Furthermore, the cataphracts evolved, adapting to changing circumstances and the need to keep up with enemy technology.
"This led ultimately to the only partially armoured cavalry horse and the rider clad in mail, who was then called clibanarius by Roman writers," Modderman explained, adding that the Romans distinguished the Persian cataphracts from their own by putting the noun equities in front. This noun was absent when they wrote about Parthian or Sassanid cataphracts.
The Finish military historian Ilka Syvanne maintains that the Parthians had had a long string of successes against the Macedonian combined arms forces before they came face-to-face with the Romans in the 1st century BC.
"They could therefore expect to win their battles when they faced forces that consisted of footmen [legionaries armed with the short pila] even more poorly equipped to face the cataphracts than were the Macedonian phalangites. The Romans had had a similarly long string of successes against a vast range of enemies, which even included armies [e.g. the Seleucids, Armenians, and Mithridates of Pontus] that possessed very significant numbers of horsemen equipped either as lightly-armed mounted archers or as cataphracts," Syvanne underlined.
Consequently, they too could expect to be able to crush these kinds of enemy forces, but what the Romans did not understand was the effectiveness of the Parthians mounted archery, but they soon did.
"The Roman advance in the east was effectively stopped by the Parthians at the famous battle of Carrhae in 53 BC. This has led some historians to think that in Parthians the Romans had met their match.
However, even if there is a germ of truth behind this claim, this is overstating the facts as already well noted by Adrian Goldsworthy. The Parthians were a powerful enemy, but they had serious weaknesses that prevented them from ever conquering the Roman East," Syvanne elaborated, adding that the Parthian Empire was possibly the first truly feudal society dominated by magnate families who enriched themselves through military expeditions, plunder, and land possessions.
These nobles/magnates were so powerful as to be able to challenge the king of kings with their armies. It was Surena’s army of 10,000 horsemen retinue that cut Crassus’ army to pieces at Carrhae, Syvanne noted.
Also, the Byzantine Empire and Eastern Europe were perceived by some as a periphery of the centre.
Also, the Byzantine Empire and Eastern Europe were perceived by some as a periphery of Central and Western Europe. However, that area was a territory where different influences merged from Western Europe, Mediterranean, and steppes, said a Serbian archaeologist, adding that Avars and Magyars brought with them different types of blades and swords.
"It's a misconception to connect heavily armed cavalry to Western Europe as it came from the Middle East," said archaeologist Milan Aleksic, author of the book" Mediaeval Swords from Southeastern Europe".

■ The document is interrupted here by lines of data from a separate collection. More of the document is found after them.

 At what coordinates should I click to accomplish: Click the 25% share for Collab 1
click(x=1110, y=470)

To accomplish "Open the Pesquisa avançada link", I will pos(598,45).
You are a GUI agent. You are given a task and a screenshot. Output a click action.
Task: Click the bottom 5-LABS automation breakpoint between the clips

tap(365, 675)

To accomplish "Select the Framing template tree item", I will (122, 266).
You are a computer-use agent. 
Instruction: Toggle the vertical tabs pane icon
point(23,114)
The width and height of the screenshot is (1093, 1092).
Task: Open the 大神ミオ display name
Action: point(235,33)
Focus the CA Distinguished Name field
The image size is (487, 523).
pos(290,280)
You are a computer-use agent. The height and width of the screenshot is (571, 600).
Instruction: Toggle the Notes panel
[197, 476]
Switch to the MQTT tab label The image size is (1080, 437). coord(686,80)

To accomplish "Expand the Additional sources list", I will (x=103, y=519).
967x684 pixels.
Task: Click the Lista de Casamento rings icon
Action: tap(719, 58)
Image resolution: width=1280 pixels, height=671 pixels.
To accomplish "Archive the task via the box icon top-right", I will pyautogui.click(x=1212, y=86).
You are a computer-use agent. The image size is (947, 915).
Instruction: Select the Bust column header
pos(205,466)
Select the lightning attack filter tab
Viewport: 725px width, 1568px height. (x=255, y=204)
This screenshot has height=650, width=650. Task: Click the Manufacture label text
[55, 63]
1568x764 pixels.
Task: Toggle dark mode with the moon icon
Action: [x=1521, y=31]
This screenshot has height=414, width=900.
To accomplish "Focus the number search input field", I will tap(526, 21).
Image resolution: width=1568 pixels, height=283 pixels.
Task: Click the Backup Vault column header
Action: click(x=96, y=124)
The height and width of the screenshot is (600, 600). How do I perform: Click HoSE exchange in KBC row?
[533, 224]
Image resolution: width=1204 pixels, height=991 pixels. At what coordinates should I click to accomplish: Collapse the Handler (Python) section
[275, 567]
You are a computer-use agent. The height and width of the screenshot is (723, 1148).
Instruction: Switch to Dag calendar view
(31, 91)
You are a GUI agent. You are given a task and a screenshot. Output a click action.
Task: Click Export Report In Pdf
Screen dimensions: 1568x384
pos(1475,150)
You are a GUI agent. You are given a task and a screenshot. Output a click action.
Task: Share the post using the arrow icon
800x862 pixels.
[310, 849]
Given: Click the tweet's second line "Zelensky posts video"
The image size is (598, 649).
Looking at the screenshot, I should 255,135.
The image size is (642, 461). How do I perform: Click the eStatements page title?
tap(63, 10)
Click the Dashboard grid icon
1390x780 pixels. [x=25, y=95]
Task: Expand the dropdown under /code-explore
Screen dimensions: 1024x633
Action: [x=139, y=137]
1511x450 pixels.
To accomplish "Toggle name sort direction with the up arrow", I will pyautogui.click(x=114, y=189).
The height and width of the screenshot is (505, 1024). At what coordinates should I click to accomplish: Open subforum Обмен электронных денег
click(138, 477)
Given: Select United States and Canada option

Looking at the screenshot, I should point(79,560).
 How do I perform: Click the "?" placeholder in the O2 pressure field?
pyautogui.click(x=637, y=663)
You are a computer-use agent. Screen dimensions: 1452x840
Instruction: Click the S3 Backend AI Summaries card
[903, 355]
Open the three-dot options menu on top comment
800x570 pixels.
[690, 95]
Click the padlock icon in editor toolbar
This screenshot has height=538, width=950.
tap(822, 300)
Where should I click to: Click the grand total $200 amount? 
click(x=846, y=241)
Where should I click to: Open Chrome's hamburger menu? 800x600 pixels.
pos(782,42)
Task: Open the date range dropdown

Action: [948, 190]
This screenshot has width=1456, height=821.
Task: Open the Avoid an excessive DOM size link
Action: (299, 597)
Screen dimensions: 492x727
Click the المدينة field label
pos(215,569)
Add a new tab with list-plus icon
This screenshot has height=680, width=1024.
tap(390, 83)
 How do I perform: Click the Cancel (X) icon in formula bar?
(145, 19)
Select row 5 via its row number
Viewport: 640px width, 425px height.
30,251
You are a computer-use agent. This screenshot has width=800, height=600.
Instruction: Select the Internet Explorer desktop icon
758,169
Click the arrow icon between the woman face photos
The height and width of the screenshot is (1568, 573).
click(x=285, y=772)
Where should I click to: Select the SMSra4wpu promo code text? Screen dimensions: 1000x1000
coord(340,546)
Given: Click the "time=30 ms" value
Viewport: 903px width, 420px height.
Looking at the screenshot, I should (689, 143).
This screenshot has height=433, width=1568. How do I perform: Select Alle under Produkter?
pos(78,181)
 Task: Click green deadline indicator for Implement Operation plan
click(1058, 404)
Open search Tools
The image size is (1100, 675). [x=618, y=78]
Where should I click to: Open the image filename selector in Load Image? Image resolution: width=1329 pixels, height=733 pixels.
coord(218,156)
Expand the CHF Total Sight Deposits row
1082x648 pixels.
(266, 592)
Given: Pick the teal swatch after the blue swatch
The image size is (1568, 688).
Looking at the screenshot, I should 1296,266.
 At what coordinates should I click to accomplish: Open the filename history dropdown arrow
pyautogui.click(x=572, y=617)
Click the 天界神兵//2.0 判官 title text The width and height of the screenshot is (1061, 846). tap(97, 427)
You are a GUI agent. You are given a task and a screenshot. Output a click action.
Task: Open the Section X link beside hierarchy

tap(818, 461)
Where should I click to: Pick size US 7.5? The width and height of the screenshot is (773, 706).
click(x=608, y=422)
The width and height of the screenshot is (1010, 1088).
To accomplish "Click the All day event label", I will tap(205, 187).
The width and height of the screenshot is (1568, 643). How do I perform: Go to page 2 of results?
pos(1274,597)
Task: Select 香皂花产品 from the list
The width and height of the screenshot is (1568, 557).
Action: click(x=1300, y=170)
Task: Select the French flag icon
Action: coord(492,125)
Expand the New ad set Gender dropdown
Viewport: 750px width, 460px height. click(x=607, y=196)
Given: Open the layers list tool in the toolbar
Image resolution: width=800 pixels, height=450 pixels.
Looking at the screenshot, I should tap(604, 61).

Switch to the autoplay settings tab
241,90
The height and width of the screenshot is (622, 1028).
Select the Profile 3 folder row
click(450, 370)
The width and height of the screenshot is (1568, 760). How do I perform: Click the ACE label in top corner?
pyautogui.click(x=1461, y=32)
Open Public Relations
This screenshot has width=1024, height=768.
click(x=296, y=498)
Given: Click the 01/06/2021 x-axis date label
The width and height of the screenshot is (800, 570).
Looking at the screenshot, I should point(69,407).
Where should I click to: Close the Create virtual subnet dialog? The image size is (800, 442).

Cataphracts were one of the key factors for the Byzantine military dominance, Aleksic continued, adding that the Byzantine military literature from the 10th century testified on one of the cataphract units which numbered 503 horsemen.
They were set up in the form of a pyramid, and the first rows were armed with lances to penetrate the enemy's lines.
"Crusaders learned from not only Byzantines, but Muslim formations how to engage in the battle, but also they tried to study the types of swords, sables, and armoury," Aleksic underscored, noting that arms are the segment of material culture that fastest goes from one culture to another.